After a few years of retirement in Coos Bay, Gary Hansen would join the Board of Directors and continue his service to the organization. Vicki Solomon joined the Board of Directors in 2005 just before Roger Langlie was hired and has served as the Chair of the Board of Directors since. As a member and past president of the Soroptimist International Club in Coos Bay/North Bend, Vicki has followed in the footsteps of Wineva Johnson in leading the organization.
In 2006, Roger Langlie relocated Belloni Administration and the Independent Living program from the Anderson Plaza at 650 W. Anderson to the Hall Building at 320 Central Avenue in Coos Bay.
In 2008, Roger Langlie persuaded Coos County to deed the Bob Belloni Boys Ranch and the Bob Belloni Shelter Care properties to Bob Belloni Ranch, Inc.
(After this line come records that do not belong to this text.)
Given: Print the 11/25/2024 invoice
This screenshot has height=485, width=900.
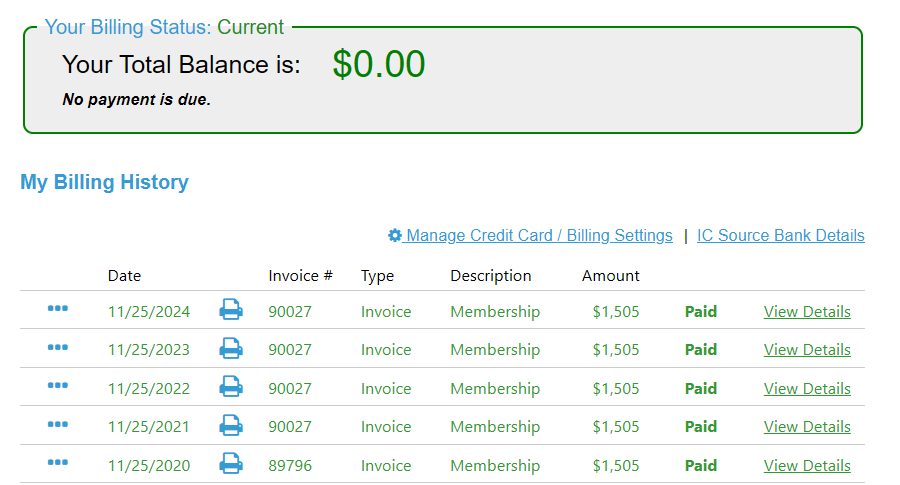Looking at the screenshot, I should [x=231, y=310].
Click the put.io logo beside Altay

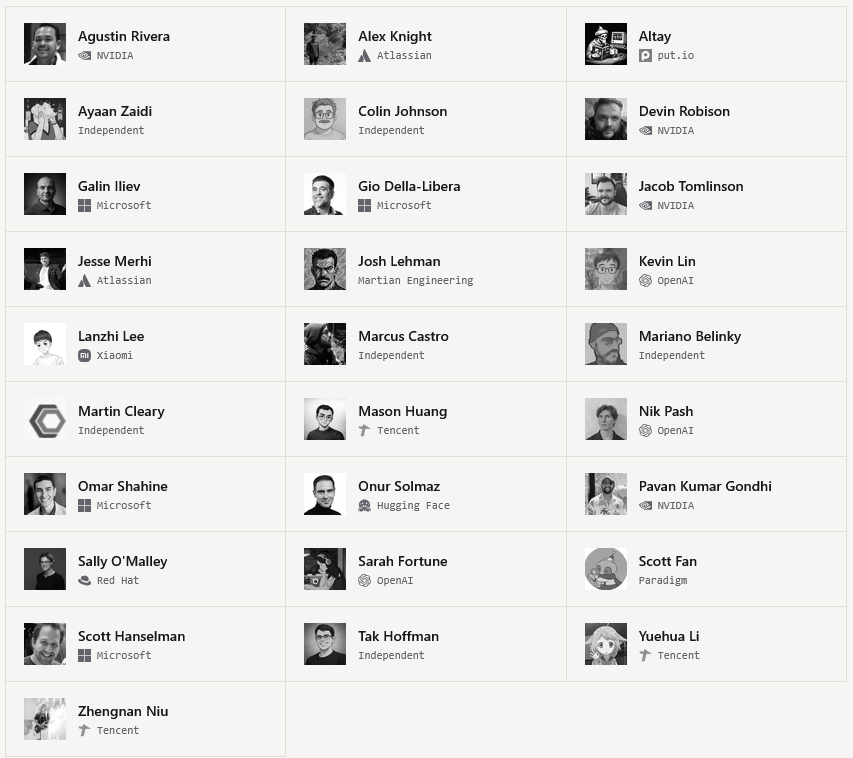[x=645, y=56]
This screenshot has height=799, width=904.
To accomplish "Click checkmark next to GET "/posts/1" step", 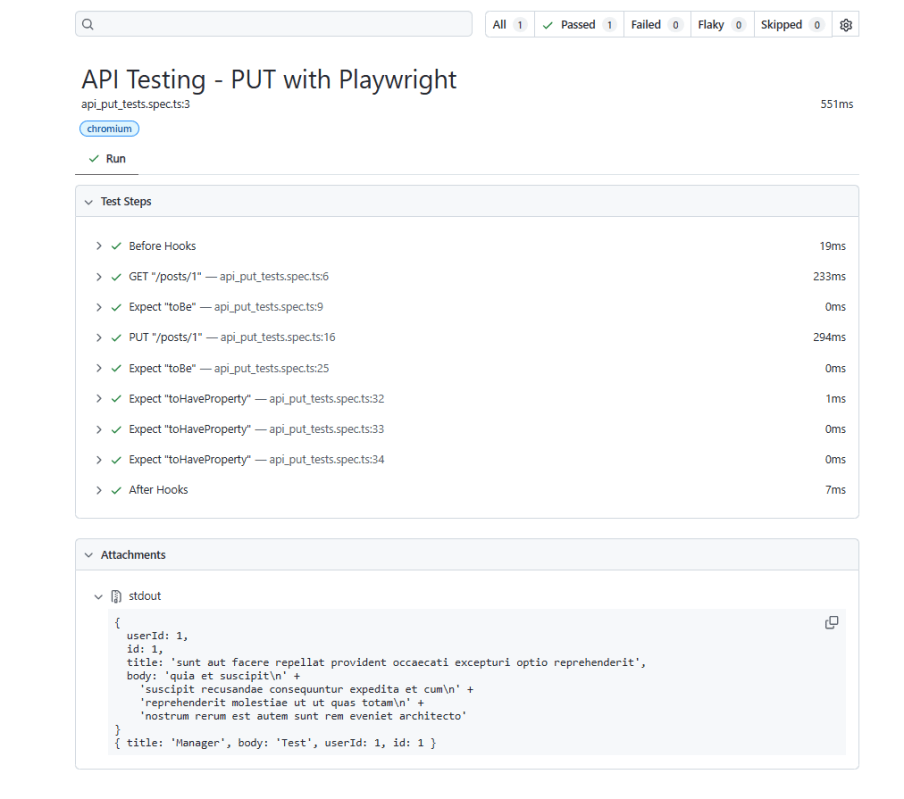I will click(117, 277).
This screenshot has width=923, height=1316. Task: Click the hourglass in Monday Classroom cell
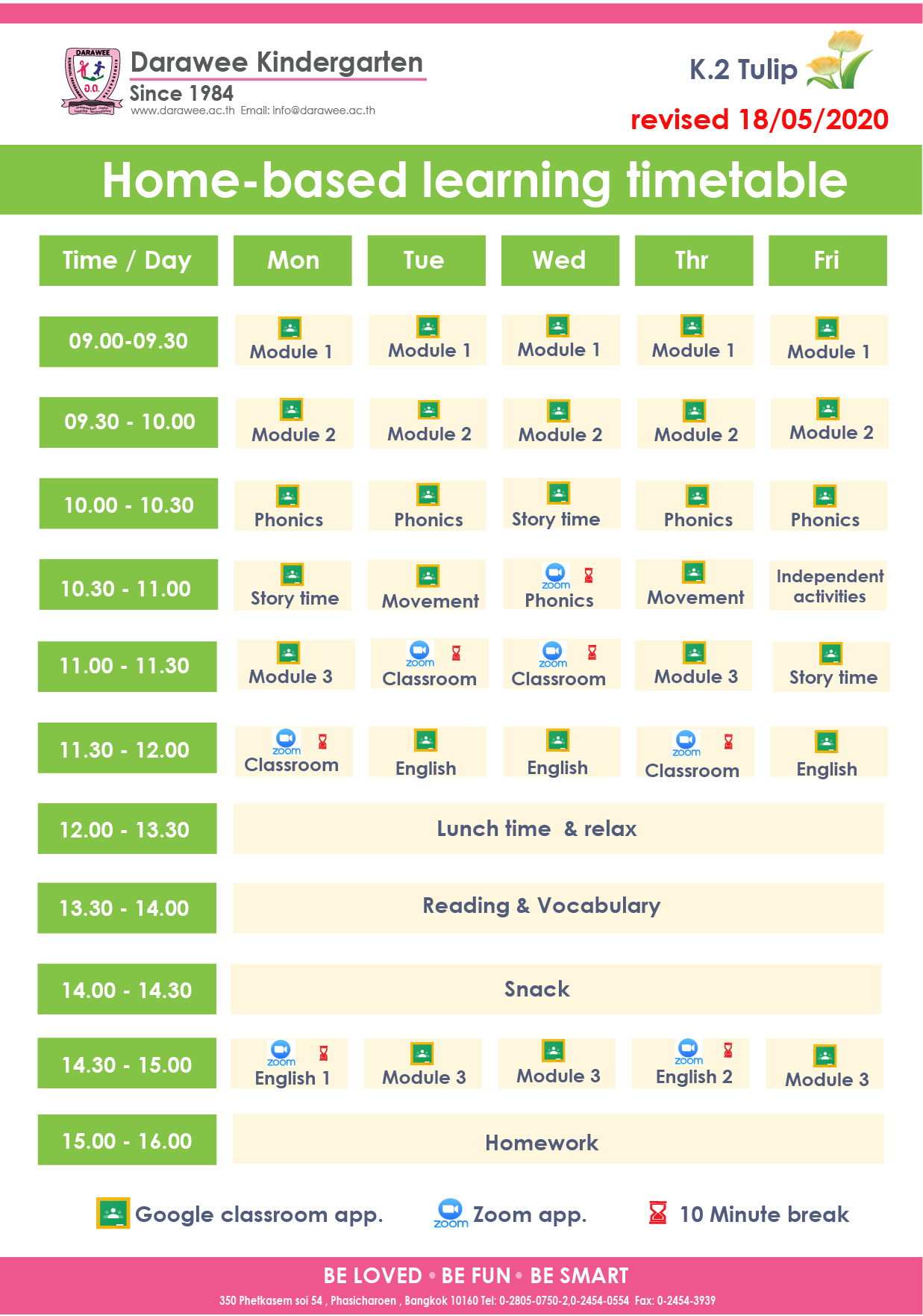coord(322,741)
Since that time, major remodeling and renovations have been made at all three residential facilities which have included dorm expansion, floor and counter replacement, roof replacement, improvements to heating, water and sewer systems, car/van replacement, challenge course construction, and bathroom and kitchen remodels. Besides updating the facilities and the transportation fleet through capital improvement projects, Roger would also update the foundational governing documents, employment policies and operational procedures, and introduce and develop technology, and expand services and funding sources.
In 2009, the Youth Investment program would cease operation due to the lack of adequate funding from the Oregon Commission on Children and Families of Coos County. The funding would be prioritized for prevention programs for younger children. In 2012, the Oregon Legislature dismantled the Oregon Commission on Children and Families in all counties.